- The Pentagon released of US Army Maj. Gen. Chris Donahue leaving Kabul on Monday.
- He boarded a C-17 cargo plane late Monday.
- Donahue’s departure put an official end to the US military’s campaign in the country.
Bathed in the eerie green light of a night vision lens, US Army Maj. Gen. Chris Donahue cut a lonely figure as he scaled the ramp of a C-17 cargo plane at the Hamid Karzai International Airport in Kabul, Afghanistan.
He was the last US military member to leave Afghanistan, per US Central Command. Donahue was the commander of the US Army’s 82nd Airborne Division, and one of the commanders on the ground in charge of the evacuation mission.
His departure also signals the end of the US mission to airlift as many American citizens, Afghan Special Immigrant Visa applicants, and Afghan refugees out of the country as possible.

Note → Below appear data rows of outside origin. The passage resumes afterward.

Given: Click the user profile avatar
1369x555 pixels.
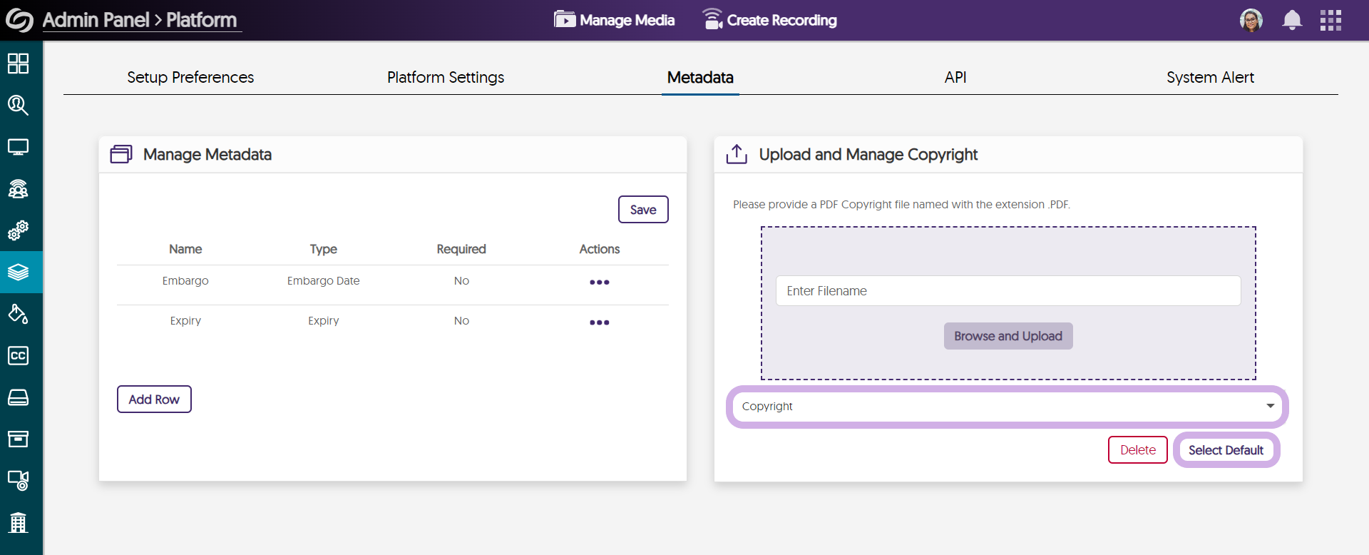Looking at the screenshot, I should click(1251, 20).
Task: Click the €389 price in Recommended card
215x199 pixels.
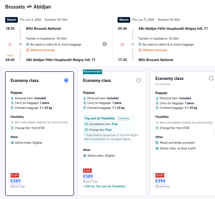Action: coord(88,176)
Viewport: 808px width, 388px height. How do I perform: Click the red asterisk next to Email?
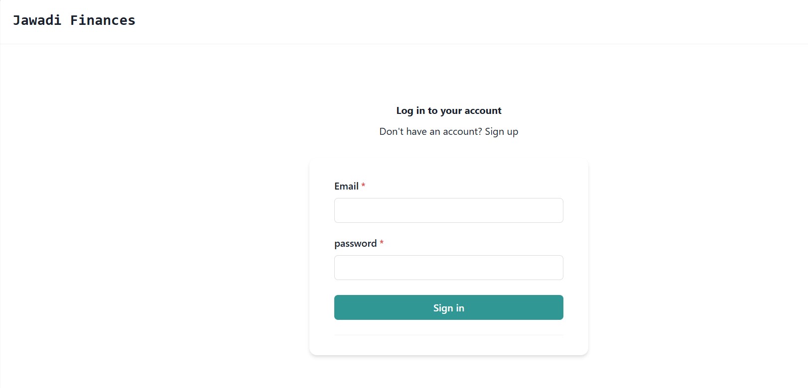(363, 185)
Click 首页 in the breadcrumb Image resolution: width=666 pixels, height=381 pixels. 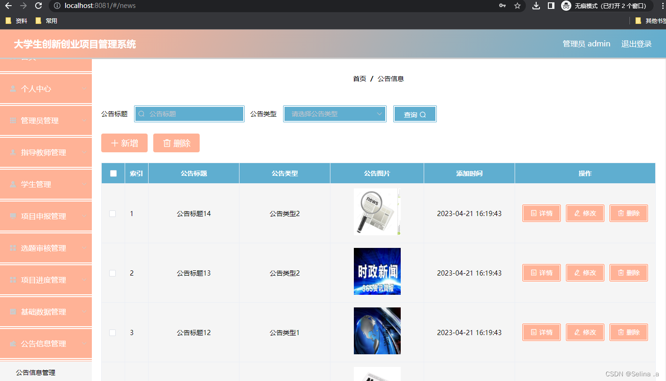coord(359,78)
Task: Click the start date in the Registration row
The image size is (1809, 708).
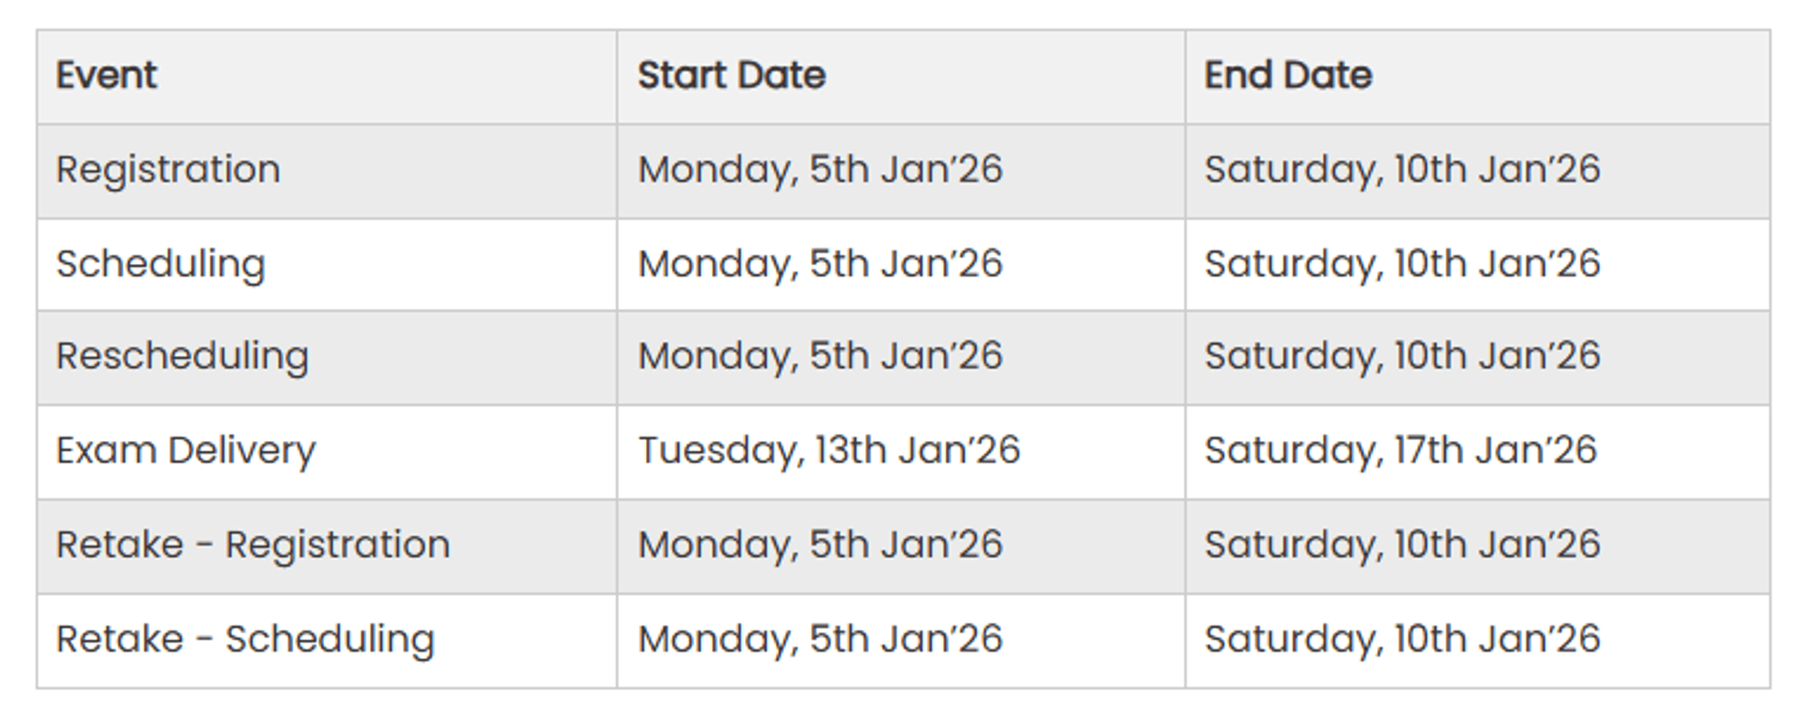Action: (x=820, y=170)
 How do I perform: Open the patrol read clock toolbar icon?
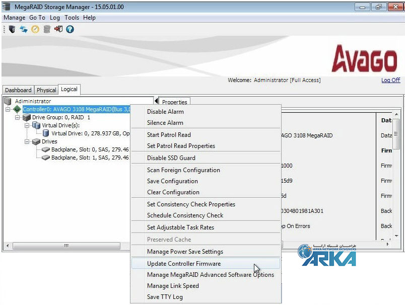(34, 29)
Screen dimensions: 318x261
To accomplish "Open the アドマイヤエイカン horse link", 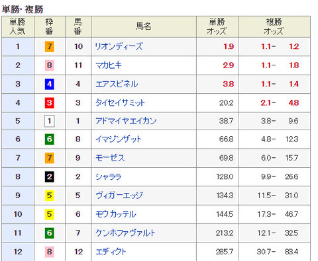I will pos(126,121).
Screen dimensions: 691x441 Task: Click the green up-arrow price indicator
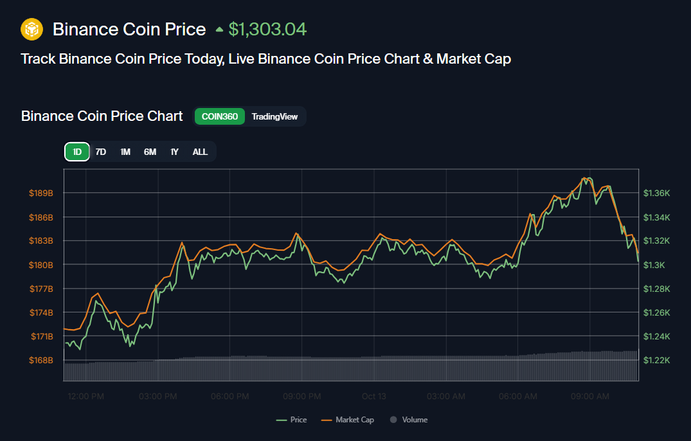[x=220, y=30]
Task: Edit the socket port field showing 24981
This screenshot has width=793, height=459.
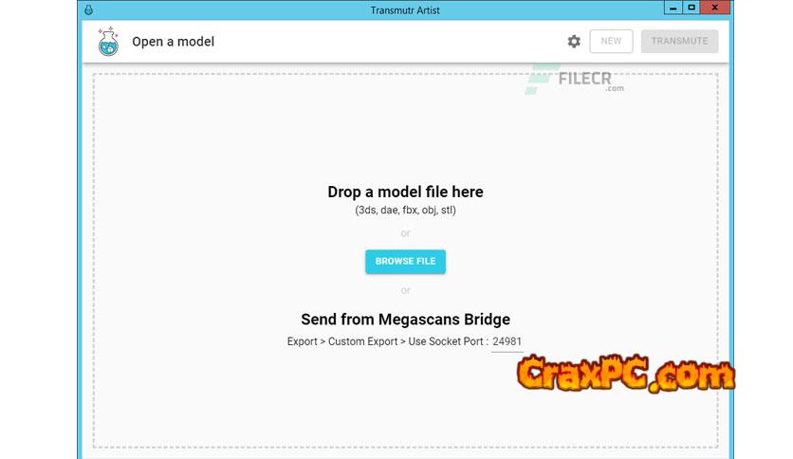Action: point(507,342)
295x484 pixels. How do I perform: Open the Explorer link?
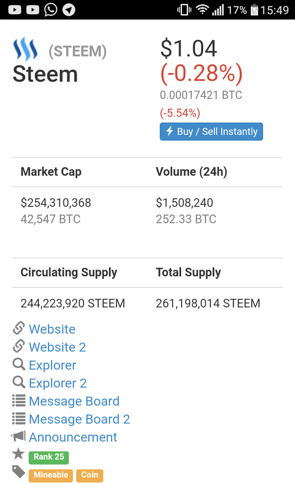[53, 365]
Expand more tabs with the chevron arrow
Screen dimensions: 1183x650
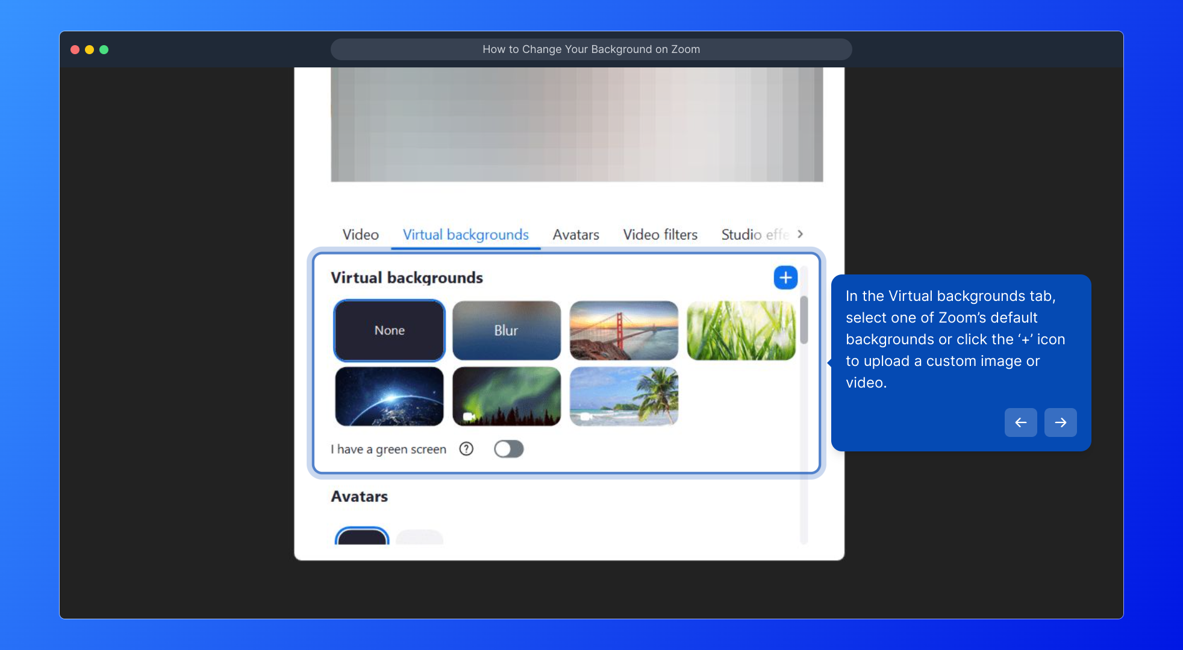tap(800, 234)
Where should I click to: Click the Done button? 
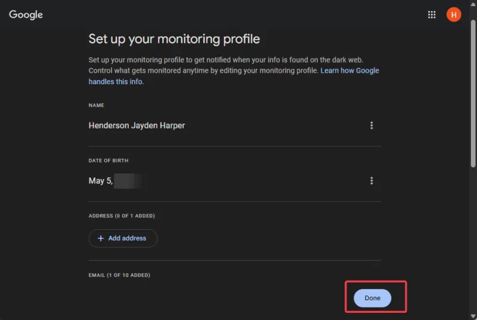click(x=372, y=298)
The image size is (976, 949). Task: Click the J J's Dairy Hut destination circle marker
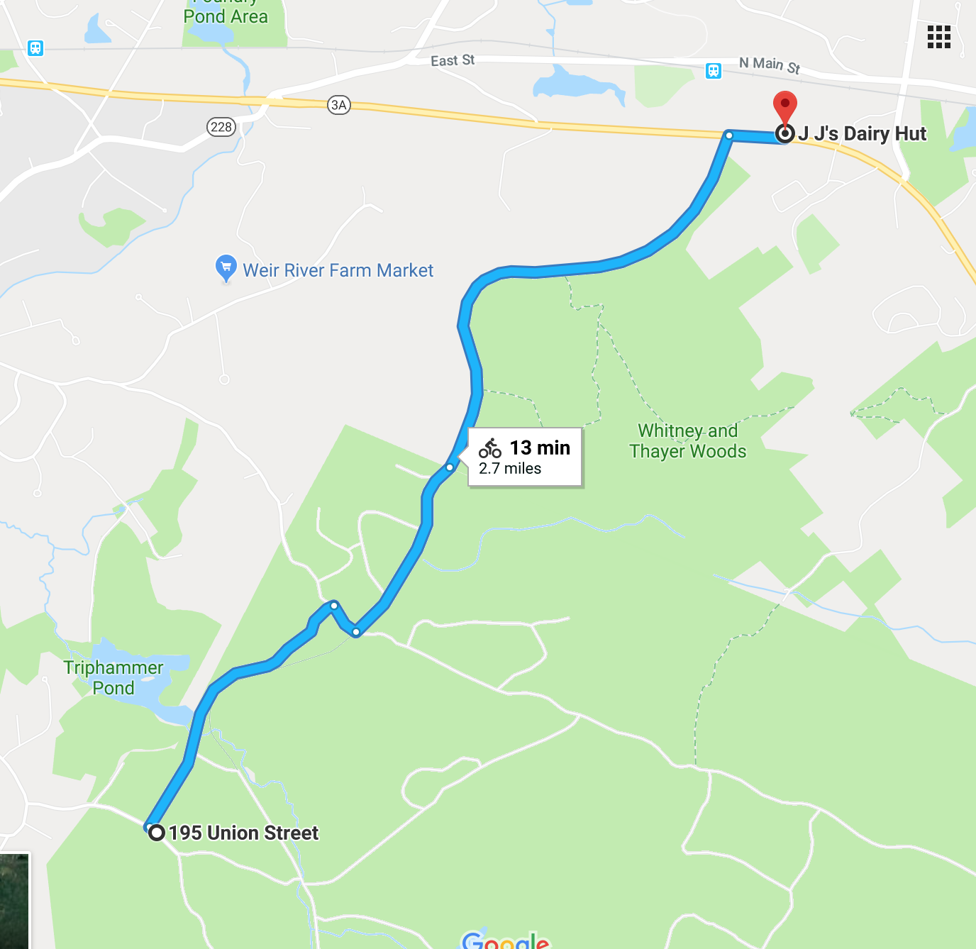click(784, 133)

Gen. Kenneth McKenzie, commander of US Central Command, said the last C-17 plane lifted off from Kabul at 3:29 p.m. ET Monday, or 11:59 p.m. Monday Afghanistan Time.
“The last manned aircraft is now clearing the airspace above Afghanistan,” McKenzie said. “No words from me could possibly capture the full measure of sacrifices and accomplishments of those who served.”
McKenzie added that the US has evacuated more than 122,000 civilians from Afghanistan since the end of July.
But thousands of Afghan allies were left behind.
Secretary of State Antony Blinken on Monday estimated that the number of US citizens left in Afghanistan was “likely closer to 100,” and said the US would continue to help citizens who want to leave the country to get out.
“The protection and welfare of Americans abroad remains the State Department’s most vital and enduring mission. If an American in Afghanistan tells us that they want to stay for now, and then in a week or a month or a year they reach out and say, ‘I’ve changed my mind,’ we will help them leave,” Blinken said.